**EXERCISE DIRECTIONS:**
Render the part that opens with the line containing "Click the post line starting with 重要，ok，签约了" and closes with the line containing "[x=442, y=242]" as a two-column CSV with the headers line_text and answer, giving one row per text-and-answer pair. Put each value in a single quoted field, with line breaks replaced by spaces.

**PROVIDED RECORDS:**
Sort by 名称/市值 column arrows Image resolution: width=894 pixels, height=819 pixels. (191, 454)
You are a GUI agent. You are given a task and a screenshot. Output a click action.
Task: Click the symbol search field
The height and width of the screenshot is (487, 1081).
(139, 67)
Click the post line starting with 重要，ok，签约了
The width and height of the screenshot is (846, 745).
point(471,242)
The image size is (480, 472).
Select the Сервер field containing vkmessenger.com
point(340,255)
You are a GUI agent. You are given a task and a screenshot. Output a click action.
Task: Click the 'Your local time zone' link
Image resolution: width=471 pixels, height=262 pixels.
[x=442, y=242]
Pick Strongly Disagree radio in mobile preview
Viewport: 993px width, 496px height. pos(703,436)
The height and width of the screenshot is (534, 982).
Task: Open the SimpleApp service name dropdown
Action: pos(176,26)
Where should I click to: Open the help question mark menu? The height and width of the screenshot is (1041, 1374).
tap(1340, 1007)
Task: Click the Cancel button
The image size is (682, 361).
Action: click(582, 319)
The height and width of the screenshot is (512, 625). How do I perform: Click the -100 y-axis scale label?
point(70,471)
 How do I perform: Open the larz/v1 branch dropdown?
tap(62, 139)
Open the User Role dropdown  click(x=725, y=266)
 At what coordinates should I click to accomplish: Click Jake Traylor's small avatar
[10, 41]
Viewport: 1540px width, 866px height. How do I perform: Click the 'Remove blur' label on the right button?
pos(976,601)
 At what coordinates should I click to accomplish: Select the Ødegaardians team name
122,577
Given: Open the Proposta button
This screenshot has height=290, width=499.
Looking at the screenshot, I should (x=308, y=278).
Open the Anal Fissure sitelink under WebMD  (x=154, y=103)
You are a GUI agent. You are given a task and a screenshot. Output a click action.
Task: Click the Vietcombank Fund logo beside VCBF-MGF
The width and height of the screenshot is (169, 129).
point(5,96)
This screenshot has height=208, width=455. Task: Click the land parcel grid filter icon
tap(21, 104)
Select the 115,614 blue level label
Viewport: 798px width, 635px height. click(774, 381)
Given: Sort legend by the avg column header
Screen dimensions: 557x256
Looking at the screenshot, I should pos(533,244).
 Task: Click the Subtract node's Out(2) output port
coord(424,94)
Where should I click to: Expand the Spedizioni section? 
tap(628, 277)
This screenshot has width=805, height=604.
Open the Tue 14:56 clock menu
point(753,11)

**ANSWER FOR THIS EXERCISE:**
line_text,answer
"Click the post line starting with 重要，ok，签约了 The width and height of the screenshot is (846, 745).","point(471,242)"
"The image size is (480, 472). Select the Сервер field containing vkmessenger.com","point(340,255)"
"You are a GUI agent. You are given a task and a screenshot. Output a click action. Task: Click the 'Your local time zone' link Image resolution: width=471 pixels, height=262 pixels.","[x=442, y=242]"